The ability to quickly analyze data stored in CSV files is a common requirement. Here’s how to create a streamlined workflow using AWS services to transform raw CSV data into queryable insights.

header-415

Starting Point: Our Customer Data

We’ll work with a customer dataset containing basic information like card IDs, personal details, and location information.

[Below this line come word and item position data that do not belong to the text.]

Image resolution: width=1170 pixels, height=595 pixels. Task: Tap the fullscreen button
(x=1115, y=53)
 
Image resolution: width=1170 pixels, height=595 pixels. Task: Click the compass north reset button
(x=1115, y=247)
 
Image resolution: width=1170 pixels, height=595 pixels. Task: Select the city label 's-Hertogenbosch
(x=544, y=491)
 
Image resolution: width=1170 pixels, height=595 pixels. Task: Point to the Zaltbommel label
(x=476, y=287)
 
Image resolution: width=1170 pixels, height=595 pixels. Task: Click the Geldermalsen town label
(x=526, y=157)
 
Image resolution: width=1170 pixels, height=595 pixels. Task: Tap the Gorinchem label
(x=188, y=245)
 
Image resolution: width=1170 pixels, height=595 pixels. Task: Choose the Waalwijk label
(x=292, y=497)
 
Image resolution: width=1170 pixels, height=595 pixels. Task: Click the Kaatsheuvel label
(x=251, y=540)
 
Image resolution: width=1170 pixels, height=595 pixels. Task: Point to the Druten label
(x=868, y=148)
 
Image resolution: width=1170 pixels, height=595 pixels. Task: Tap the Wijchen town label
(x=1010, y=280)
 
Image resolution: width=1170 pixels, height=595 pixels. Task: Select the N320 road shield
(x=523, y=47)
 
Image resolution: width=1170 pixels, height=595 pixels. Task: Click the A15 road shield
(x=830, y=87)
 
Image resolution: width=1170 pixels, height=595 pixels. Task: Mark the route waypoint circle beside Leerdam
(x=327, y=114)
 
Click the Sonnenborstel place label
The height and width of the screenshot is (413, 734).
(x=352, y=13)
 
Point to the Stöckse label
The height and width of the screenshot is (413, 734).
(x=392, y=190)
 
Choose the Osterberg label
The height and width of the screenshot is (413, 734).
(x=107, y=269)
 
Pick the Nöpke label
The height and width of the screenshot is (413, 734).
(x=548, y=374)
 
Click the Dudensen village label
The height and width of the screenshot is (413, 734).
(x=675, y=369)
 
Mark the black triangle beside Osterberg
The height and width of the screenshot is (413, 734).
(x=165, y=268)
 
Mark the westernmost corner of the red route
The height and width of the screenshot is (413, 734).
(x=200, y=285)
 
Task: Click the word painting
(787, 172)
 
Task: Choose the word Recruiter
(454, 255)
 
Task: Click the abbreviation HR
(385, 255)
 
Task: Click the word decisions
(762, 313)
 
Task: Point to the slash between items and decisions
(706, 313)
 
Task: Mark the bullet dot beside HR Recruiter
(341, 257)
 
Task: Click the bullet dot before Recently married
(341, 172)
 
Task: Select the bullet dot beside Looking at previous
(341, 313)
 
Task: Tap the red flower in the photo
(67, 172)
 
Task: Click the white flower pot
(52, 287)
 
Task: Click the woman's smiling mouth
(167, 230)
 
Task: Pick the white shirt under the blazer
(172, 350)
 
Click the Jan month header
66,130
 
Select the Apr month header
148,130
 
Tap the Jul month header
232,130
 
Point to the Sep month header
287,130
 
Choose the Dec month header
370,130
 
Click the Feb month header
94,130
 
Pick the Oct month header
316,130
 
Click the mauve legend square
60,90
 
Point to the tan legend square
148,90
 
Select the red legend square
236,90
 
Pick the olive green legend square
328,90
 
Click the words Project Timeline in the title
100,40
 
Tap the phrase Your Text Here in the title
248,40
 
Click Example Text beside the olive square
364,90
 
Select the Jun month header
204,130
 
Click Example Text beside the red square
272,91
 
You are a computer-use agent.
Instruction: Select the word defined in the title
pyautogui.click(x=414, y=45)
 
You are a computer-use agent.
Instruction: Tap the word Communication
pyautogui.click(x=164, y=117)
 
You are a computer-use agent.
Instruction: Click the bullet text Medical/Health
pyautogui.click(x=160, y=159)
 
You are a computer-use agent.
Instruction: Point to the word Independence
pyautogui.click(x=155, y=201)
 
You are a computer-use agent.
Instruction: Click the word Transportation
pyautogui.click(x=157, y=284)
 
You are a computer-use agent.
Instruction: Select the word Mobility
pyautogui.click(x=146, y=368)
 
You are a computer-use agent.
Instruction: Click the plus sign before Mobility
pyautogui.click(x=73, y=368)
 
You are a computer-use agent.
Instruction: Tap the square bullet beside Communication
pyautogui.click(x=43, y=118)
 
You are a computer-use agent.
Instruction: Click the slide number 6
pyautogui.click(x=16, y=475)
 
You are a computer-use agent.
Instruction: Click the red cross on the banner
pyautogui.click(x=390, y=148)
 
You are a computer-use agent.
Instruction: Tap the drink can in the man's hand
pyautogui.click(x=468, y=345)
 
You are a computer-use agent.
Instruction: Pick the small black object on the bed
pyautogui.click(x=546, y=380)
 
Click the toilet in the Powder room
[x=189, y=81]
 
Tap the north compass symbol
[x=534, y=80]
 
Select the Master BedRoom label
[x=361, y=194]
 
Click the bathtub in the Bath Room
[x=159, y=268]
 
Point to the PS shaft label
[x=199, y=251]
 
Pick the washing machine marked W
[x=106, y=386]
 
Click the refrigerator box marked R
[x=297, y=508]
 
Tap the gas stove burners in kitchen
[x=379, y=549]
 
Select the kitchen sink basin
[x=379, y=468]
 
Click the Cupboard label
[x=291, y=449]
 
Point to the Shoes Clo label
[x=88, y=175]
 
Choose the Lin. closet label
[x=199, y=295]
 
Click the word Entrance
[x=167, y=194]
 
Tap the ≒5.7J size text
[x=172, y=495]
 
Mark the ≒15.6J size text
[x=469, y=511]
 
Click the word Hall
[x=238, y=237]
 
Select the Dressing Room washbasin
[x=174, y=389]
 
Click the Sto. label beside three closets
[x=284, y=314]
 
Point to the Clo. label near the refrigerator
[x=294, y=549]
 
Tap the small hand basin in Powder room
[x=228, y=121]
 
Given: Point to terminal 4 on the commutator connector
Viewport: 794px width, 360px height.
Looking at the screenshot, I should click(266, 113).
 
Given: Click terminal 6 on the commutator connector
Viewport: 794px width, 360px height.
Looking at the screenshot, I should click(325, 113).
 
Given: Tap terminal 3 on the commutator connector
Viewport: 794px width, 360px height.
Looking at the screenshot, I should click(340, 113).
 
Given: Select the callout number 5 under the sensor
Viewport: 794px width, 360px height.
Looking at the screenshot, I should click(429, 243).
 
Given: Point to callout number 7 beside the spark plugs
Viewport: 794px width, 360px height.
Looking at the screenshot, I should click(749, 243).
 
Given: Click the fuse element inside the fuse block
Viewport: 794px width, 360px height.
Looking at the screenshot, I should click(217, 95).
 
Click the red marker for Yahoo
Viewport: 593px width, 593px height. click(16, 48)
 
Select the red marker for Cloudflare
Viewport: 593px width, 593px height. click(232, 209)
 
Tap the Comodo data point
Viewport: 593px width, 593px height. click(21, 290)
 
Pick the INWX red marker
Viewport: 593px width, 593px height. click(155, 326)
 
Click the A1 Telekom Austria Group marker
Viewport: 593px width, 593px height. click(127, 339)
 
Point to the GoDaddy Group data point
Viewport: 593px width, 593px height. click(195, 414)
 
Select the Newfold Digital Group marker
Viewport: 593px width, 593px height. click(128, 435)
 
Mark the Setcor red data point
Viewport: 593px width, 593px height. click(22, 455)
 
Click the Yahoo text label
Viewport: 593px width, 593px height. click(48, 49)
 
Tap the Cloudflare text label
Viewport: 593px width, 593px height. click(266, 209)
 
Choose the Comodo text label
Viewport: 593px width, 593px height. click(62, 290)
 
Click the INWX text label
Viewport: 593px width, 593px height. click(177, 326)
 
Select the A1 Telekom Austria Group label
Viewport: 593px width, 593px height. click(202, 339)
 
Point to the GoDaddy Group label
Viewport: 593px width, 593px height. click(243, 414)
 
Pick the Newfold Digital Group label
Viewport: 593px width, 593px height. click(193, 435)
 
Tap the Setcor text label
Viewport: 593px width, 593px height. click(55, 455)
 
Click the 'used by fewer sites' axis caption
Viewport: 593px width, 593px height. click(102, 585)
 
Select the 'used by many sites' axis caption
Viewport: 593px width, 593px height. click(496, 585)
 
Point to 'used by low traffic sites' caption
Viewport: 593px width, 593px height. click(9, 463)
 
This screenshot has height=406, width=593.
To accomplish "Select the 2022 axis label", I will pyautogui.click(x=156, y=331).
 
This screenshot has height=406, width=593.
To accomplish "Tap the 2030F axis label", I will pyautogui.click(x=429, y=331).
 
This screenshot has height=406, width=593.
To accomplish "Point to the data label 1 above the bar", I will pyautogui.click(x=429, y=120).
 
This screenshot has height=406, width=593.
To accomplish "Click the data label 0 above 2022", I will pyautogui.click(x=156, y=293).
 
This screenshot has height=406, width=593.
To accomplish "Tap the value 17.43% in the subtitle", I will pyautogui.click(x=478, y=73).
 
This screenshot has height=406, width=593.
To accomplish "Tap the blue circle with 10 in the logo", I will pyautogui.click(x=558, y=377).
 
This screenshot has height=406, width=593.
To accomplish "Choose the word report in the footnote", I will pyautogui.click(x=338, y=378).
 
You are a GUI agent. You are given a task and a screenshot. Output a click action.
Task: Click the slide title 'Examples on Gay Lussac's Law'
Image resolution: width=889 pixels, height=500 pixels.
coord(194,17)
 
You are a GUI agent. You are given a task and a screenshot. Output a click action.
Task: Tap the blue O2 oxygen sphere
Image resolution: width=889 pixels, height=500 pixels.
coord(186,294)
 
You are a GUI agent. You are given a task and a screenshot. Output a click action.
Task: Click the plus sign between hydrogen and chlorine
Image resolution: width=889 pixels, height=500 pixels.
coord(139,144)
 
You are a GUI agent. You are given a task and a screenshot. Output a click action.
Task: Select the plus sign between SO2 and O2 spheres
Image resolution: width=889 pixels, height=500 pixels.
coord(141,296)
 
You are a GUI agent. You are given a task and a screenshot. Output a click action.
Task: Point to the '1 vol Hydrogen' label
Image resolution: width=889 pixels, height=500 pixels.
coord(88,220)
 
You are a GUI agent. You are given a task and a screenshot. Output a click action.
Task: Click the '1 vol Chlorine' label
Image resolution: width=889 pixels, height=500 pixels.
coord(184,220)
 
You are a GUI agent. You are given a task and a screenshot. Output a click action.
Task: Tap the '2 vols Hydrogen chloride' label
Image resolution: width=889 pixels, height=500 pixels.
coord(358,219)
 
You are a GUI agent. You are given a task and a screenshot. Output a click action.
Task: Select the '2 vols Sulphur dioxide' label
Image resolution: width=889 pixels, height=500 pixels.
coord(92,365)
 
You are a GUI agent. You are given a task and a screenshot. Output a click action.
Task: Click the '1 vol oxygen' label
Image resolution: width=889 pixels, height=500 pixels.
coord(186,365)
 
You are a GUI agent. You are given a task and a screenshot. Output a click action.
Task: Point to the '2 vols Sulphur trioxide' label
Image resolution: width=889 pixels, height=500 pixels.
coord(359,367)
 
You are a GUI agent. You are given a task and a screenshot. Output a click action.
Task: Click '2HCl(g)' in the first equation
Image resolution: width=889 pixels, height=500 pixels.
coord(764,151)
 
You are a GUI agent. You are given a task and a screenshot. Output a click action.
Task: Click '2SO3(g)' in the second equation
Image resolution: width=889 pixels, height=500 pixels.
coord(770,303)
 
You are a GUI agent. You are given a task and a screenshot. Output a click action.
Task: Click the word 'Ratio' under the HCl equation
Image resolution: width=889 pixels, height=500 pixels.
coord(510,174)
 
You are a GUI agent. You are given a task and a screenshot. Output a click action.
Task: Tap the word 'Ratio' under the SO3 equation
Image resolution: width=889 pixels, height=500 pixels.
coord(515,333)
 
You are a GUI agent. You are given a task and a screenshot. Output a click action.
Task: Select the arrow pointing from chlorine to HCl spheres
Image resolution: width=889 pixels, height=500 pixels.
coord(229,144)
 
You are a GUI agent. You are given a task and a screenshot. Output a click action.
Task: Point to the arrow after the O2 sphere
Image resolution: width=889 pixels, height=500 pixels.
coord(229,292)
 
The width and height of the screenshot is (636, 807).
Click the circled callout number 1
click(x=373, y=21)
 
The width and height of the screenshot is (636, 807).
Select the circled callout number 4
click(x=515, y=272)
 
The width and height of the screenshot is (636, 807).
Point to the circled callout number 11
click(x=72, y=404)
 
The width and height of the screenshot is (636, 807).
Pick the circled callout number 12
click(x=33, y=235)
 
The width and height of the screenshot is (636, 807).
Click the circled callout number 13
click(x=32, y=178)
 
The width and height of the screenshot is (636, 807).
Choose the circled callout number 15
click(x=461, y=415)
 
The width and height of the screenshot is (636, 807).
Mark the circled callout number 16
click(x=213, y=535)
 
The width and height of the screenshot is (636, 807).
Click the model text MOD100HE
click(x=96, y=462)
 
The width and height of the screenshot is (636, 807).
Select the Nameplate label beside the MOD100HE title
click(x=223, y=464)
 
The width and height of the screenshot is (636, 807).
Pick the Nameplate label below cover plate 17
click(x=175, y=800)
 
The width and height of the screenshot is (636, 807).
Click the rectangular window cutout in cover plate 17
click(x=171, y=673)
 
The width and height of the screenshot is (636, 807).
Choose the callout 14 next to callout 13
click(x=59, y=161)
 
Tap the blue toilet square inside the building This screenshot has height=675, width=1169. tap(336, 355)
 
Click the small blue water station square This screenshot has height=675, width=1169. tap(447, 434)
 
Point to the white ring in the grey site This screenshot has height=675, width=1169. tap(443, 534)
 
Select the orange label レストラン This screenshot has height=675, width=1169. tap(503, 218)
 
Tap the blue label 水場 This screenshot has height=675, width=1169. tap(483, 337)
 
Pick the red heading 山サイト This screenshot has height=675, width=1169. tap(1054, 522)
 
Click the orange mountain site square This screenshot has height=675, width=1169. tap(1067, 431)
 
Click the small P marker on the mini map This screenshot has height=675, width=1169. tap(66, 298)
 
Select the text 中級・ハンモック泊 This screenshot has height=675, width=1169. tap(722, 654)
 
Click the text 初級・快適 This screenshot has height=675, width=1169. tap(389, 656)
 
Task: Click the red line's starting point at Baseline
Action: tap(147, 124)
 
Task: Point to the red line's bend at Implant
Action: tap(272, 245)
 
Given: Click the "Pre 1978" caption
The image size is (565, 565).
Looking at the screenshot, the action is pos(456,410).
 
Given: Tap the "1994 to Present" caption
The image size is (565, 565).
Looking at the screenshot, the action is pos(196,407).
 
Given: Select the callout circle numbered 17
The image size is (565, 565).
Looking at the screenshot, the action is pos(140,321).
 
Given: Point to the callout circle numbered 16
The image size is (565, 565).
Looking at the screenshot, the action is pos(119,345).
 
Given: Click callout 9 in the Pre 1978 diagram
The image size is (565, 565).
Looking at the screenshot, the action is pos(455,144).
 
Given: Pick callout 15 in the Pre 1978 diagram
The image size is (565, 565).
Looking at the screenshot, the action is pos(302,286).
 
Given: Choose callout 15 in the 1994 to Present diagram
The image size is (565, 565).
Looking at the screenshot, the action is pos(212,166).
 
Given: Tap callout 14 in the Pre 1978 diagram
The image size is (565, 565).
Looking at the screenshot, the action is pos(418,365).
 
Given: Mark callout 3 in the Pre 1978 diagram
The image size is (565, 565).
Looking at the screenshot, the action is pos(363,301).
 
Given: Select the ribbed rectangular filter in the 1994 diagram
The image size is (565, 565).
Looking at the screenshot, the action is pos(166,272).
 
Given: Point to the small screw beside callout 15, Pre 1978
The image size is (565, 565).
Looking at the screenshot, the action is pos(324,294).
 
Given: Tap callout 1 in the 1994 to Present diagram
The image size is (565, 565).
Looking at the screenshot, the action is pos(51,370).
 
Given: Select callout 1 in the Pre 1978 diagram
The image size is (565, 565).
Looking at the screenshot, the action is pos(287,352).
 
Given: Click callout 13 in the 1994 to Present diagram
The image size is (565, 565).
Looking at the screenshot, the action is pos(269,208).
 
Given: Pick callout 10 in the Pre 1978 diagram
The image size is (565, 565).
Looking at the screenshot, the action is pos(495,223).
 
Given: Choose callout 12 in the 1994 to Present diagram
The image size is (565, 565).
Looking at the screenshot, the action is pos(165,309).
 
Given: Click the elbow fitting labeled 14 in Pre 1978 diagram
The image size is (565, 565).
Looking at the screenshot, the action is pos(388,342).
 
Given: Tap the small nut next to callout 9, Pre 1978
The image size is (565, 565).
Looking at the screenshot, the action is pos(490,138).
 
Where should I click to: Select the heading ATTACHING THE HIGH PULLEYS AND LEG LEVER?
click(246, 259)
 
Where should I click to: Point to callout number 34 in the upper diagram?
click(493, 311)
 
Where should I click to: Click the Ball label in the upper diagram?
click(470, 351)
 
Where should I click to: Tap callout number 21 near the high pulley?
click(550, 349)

The CSV file contains these columns: card_id, customer_id, lastname, firstname, email, address, birthday, and country

Step 1: Upload to Amazon S3

First, create an S3 bucket for your raw data:

  1. Navigate to the S3 console
  2. Create a new bucket (e.g., my-customer-data-bucket)
  3. Upload your customers.csv file to a folder like raw-data/customers/customers.csv

Step 2: Create and Run a Glue Crawler

The Glue Crawler automatically infers the schema from your CSV file:

  1. Go to AWS Glue Console
  2. Create a new crawler:
    • Name it customer-data-crawler
    • Select your S3 path (s3://my-customer-data-bucket/raw-data/customers/)
    • Create a new database (e.g., customer_db)
    • Schedule it to run on demand
  3. Run the crawler

The crawler creates a table in your Glue Data Catalog, making the data queryable through Athena.

Step 3: Configure Athena

Before running any queries, you must configure an S3 location for query results:

  1. Open Athena console
  2. Click on Settings
  3. Set “Query result location” to an S3 bucket/path like: s3://my-customer-data-bucket/athena-results/

This step is crucial - Athena won’t run queries without a configured results location.

Step 4: Query Your Data

Now you can query your customer data using standard SQL. Here’s a simple query to verify everything is working:

SELECT *
FROM customer_db.customers
LIMIT 5;

This query returns the first 5 rows from your customer (mock) data allowing you to verify the schema and data quality.

query-res

s3-glue-athena-diagram

Benefits of This Workflow

  • Zero infrastructure management
  • Pay only for the queries you run
  • Automatic schema inference
  • SQL interface for CSV data
  • Scalable to handle growing datasets

This workflow creates a foundation for more complex analytics. You can build on it by adding more data sources, creating views, or implementing more complex queries to derive business insights.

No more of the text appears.